The calls for help start coming in right after Labor Day, said Schreiber, who is in law school in Washington, D.C.
As a teen, Schreiber ran ads and got stores selling the temporary shelters to pass along his number to customers who needed installation assistance.
Those odd jobs have ballooned into a seasonal business that now nets the father of two, originally from Crown Heights, approximately $30,000 in annual profits.
“I get new calls every day,” he said.
He’s not alone.
There are signs posted all over Flatbush and Borough Park advertising the service. The business is so lucrative that one man from the Ukraine flies in for several weeks each year to get in on the action.

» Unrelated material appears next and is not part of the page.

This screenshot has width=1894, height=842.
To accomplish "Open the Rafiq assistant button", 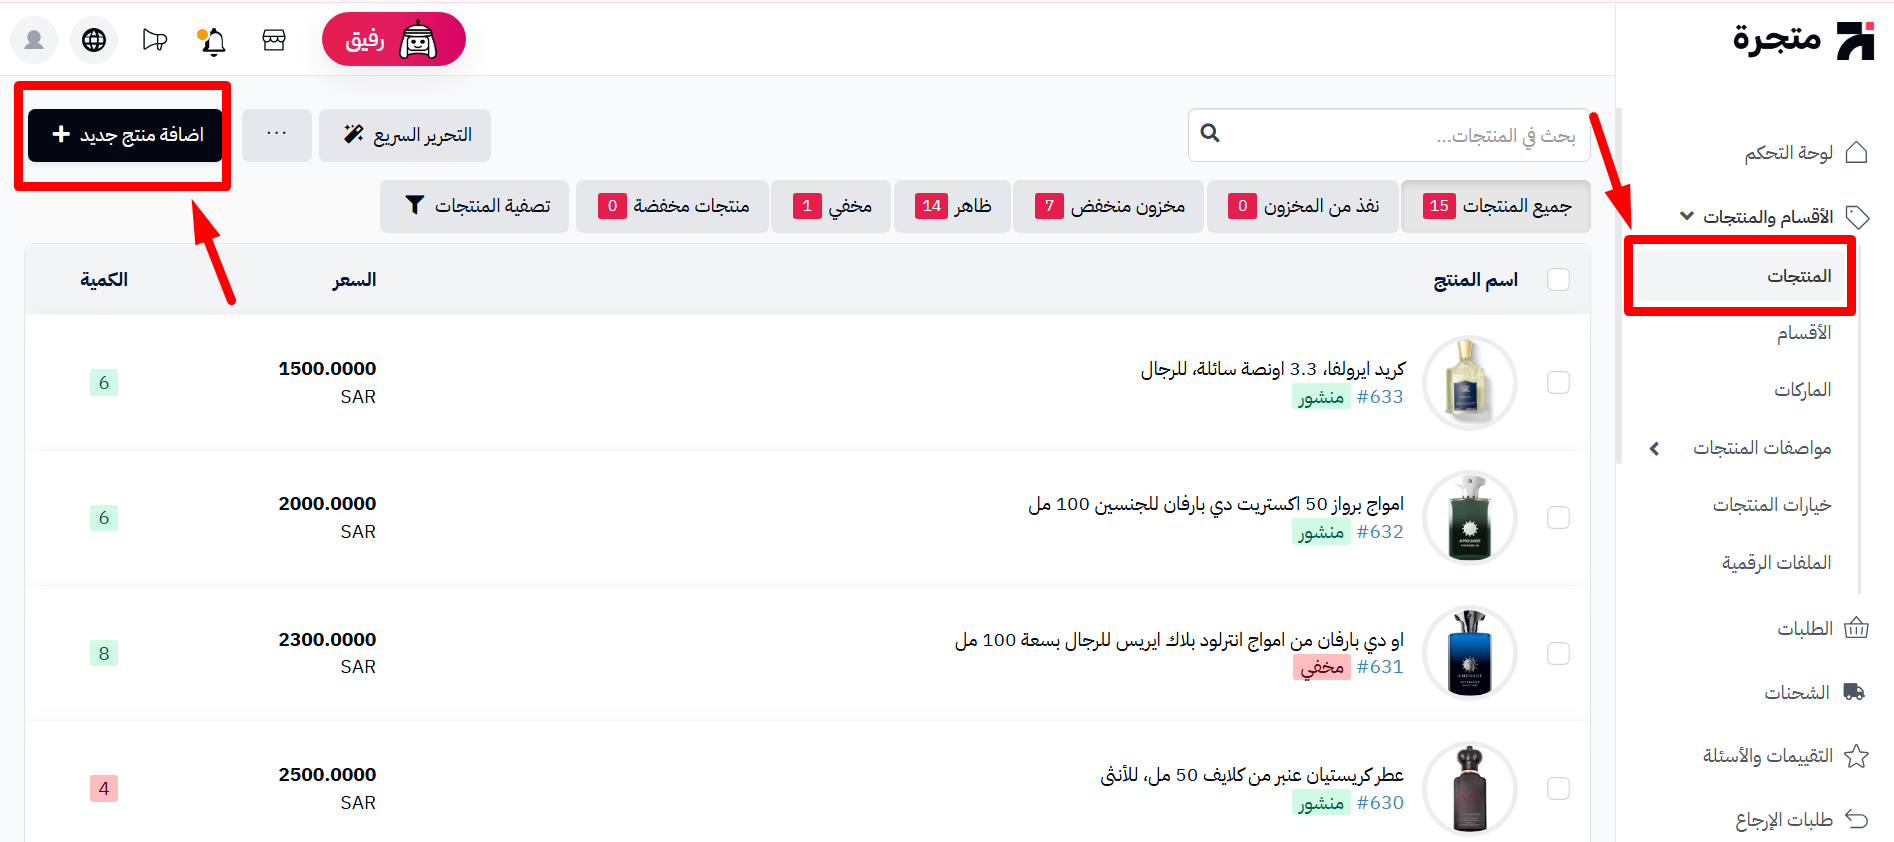I will 394,40.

As for Schreiber, his client list includes some religious rock stars: the Park East Synagogue in Manhattan, and Rabbi Yaakov Perlow, the Novominsker rebbe and the head of the Agudath Israel in Borough Park.
It typically takes 1½ to 2 hours to put up the wood-plank shelters, which represent the temporary dwellings used by the Jews who fled Egypt during the time of Moses and spent 40 years wandering in the desert.
The holiday commemorates that period and celebrates the gathering of the harvest.
Some of the more elaborate sukkahs used by synagogues can take several hours to build, bringing in as much as $2,000 for those who do the job.
The business also has its hazards: each year, some cheaper or older sukkahs can topple in windy weather.
“That’s always interesting,” Schreiber said, noting that he doesn’t have a one-size-fits-all policy for handling complaints.
“It depends how they call and ask,” he said.
“If I get a call demanding something, I won’t be as receptive.”